Employees in the financial services sector in Singapore enjoyed the best basic wage growth in the country in 2012, according to the latest annual report on wages by the Ministry of Manpower (MOM), but the year-on-year increase of 5.1% was sharply down from the year before, when salaries rose 7.4%. MOM says that the subdued wages story in many sectors in 2012 reflected the weaker economic conditions that prevailed during the year.
MOM’s highly anticipated report said that the growth of basic remuneration – coming in at 4.5% for all sectors in 2012 (4.4% in 2011) – revealed a marginal increase in nominal terms, but after taking inflation into account, many Singaporeans took home less money in 2012 compared to 2011.
Some sectors managed to beat annual inflation of 4.6%, but most reported salary growth increases that were not much higher than inflation, effectively leaving take home pay neutral or only marginally ahead. The community, social and personal services sector was the next best performer after financial services, with an increase in basic salary growth of 5%.
Financial and insurance services, which typically had a high annual variable component in wages such as bonuses, continued to give the largest average payout of 3.12 months in 2012, even though it was slightly down on the previous year.
Wage growth is being affected by Singaporean companies gradually moving towards more flexible remuneration structures that allow them to respond in a more nimble manner to the vagaries of the economy.

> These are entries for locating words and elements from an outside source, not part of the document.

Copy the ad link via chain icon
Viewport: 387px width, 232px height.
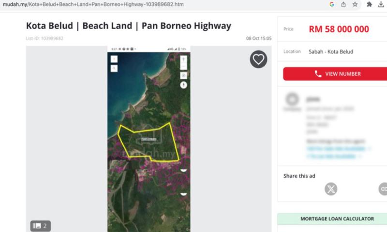(x=383, y=189)

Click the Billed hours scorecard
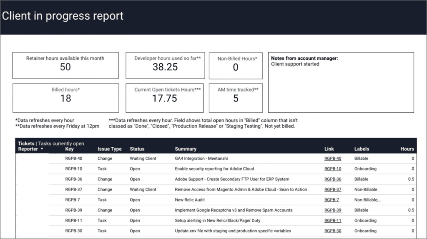tap(65, 98)
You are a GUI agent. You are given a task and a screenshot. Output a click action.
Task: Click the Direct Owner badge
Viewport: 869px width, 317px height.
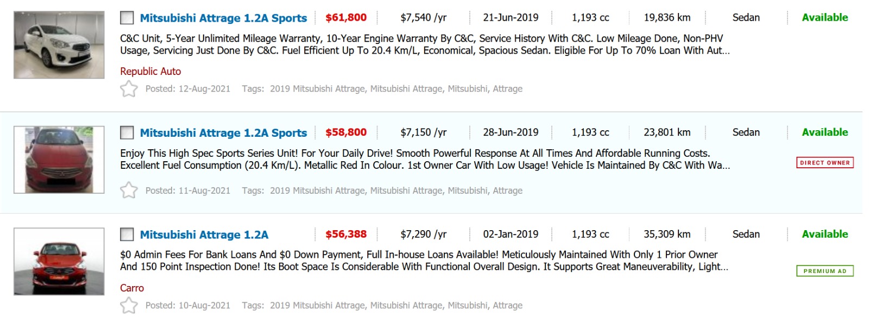(824, 162)
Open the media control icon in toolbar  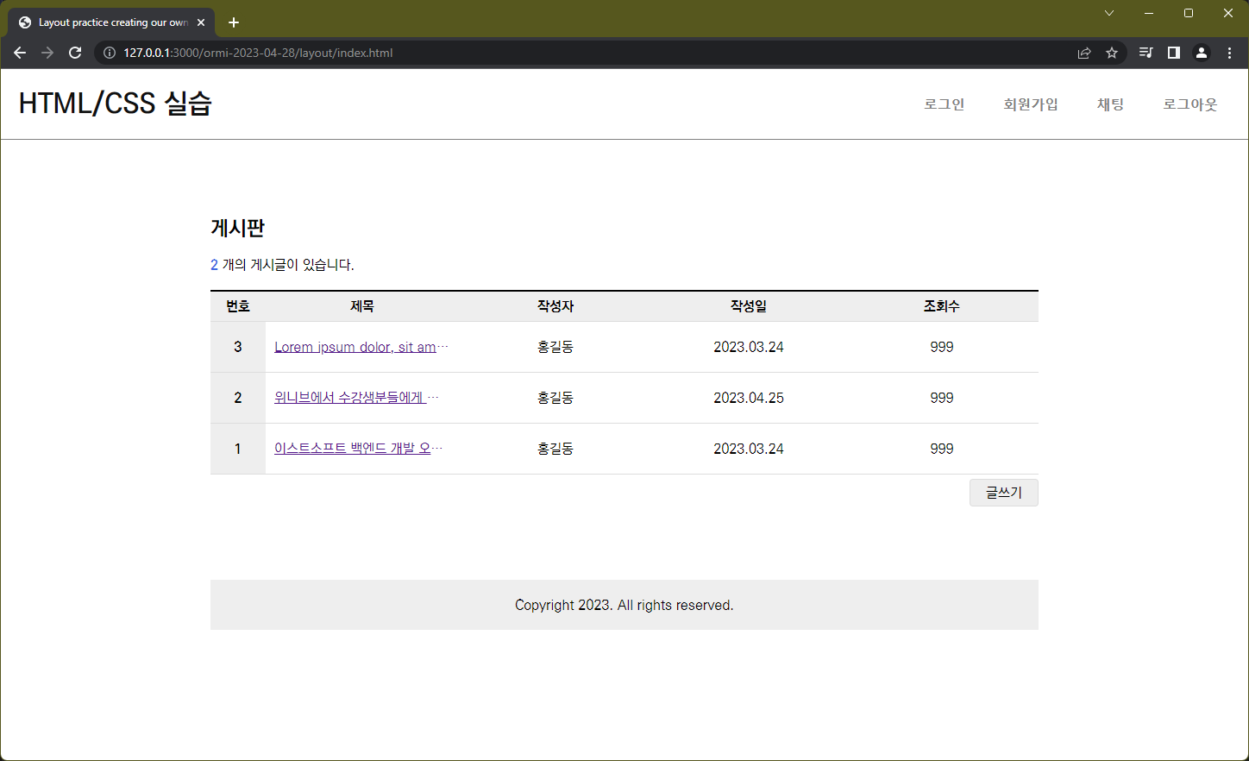pyautogui.click(x=1145, y=53)
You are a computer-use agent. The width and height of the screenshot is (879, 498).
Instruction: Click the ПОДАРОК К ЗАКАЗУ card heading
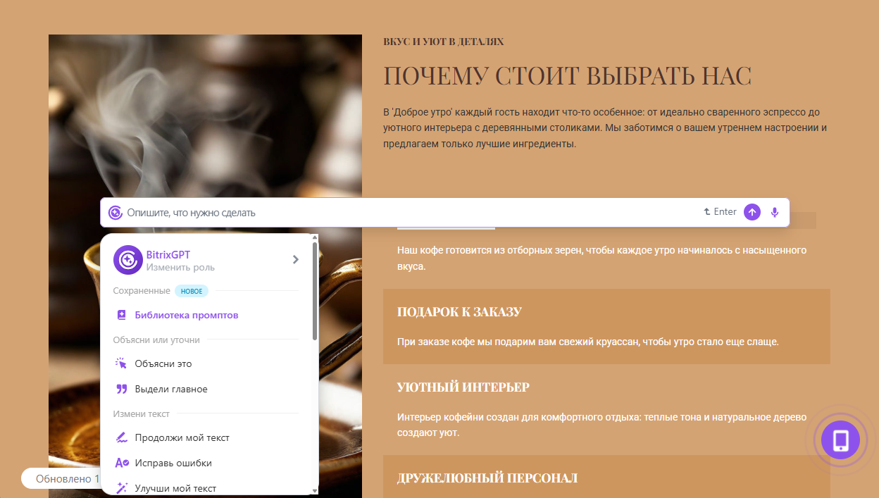[x=459, y=312]
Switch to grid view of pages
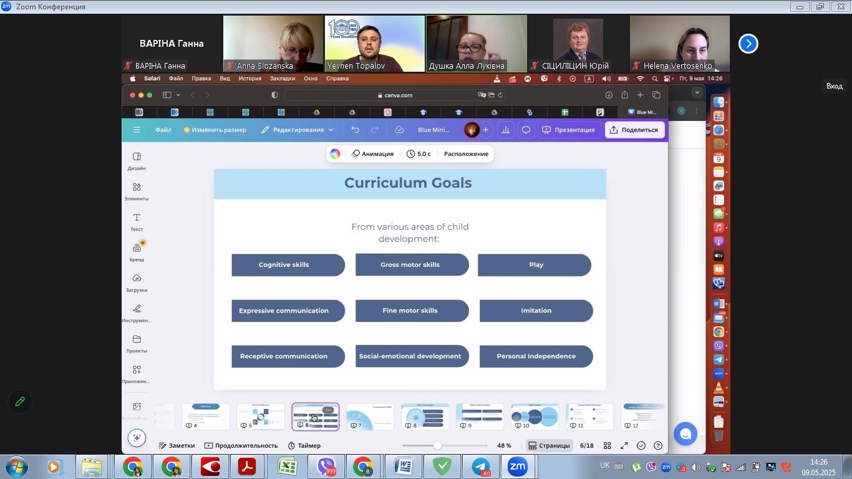The width and height of the screenshot is (852, 479). [607, 445]
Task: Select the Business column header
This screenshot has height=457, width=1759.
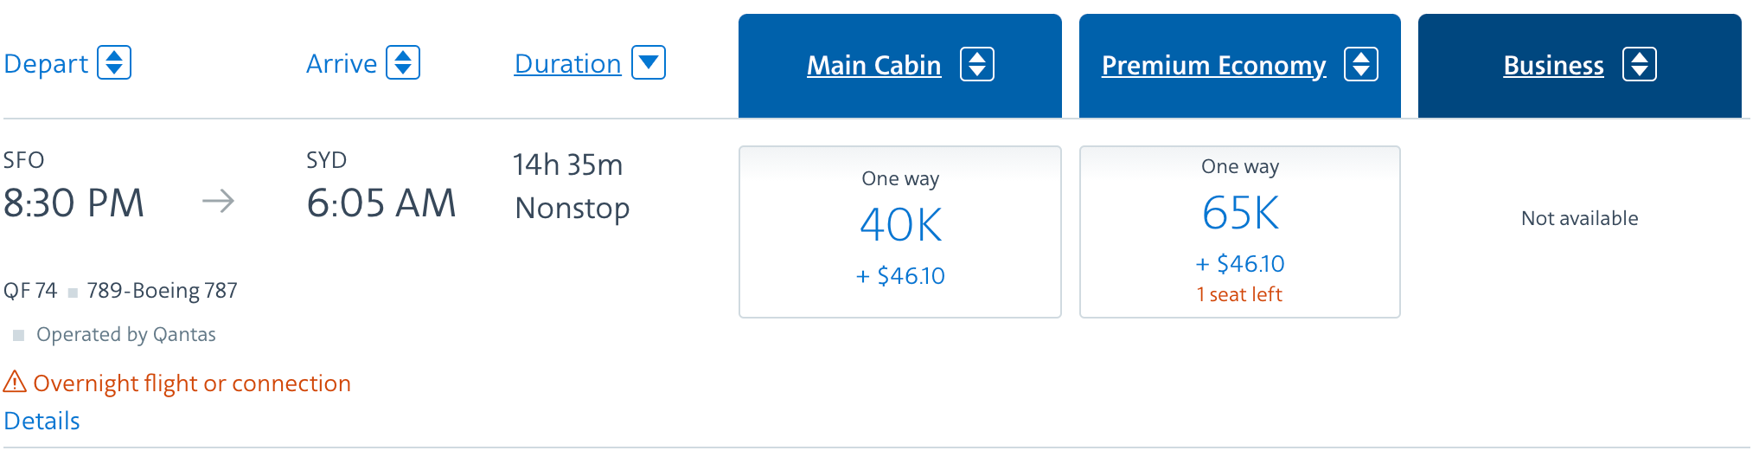Action: tap(1553, 66)
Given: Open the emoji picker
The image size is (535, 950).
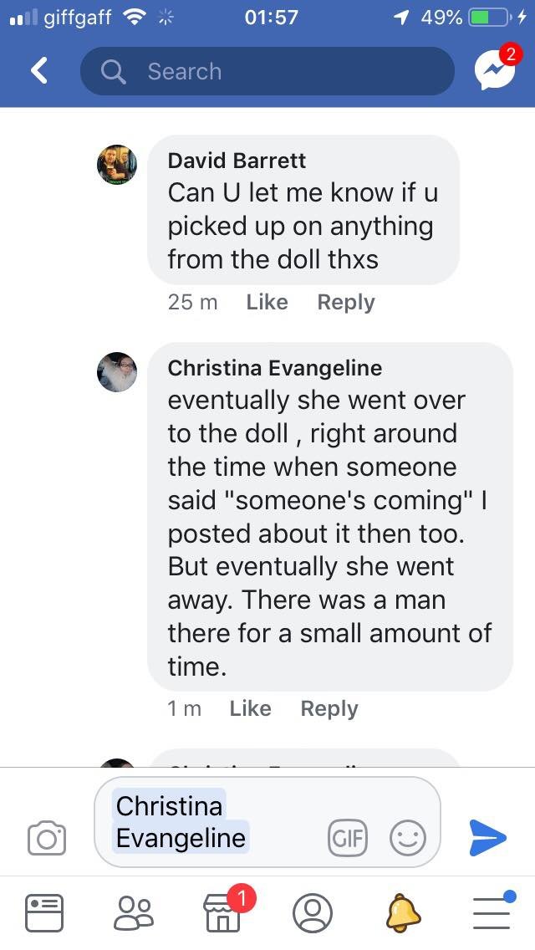Looking at the screenshot, I should [407, 837].
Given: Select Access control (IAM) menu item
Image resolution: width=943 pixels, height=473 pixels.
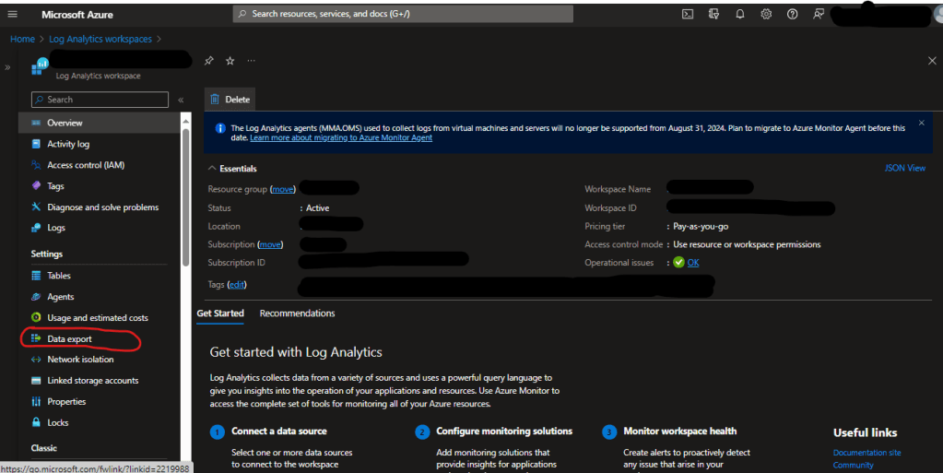Looking at the screenshot, I should tap(85, 165).
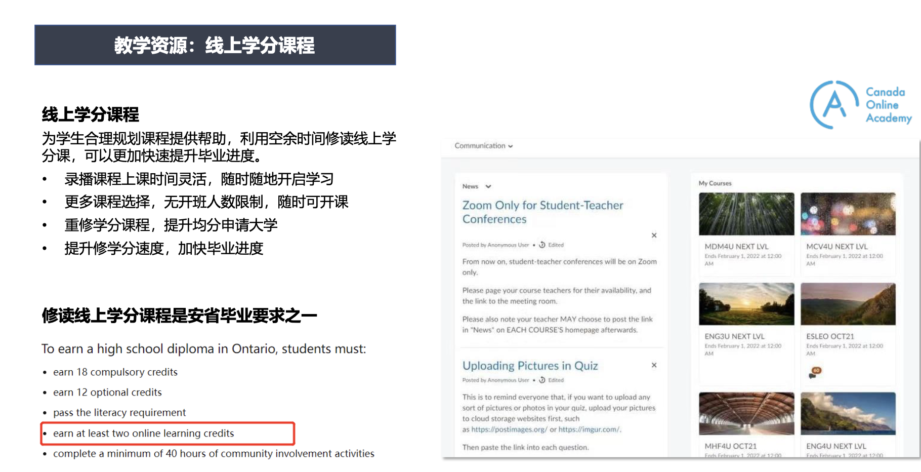Open the MCV4U NEXT LVL course thumbnail
This screenshot has width=921, height=472.
coord(848,214)
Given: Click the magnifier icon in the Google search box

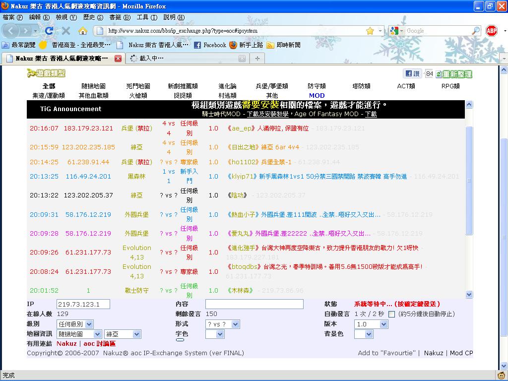Looking at the screenshot, I should click(475, 31).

The Ministry of Manpower noted that the general upwards trend of companies implementing the 2004 recommendations to adopt flexible wage structures continued in 2012, with 87% of employees in the private sector working for companies that had introduced at least one of the three solutions suggested by the tripartite alliance of employers, workers and government. These three recommendations include implementing variable bonuses linked to key performance indicators; introducing the monthly variable component to allow companies to change wages monthly to reflect economic conditions, and to narrow the minimum-to-maximum salary ratio for staff to an average of 1.5 or below. In 2011, the number of companies that had introduced wage flexibility was 86%, while in 2004, it was 74%.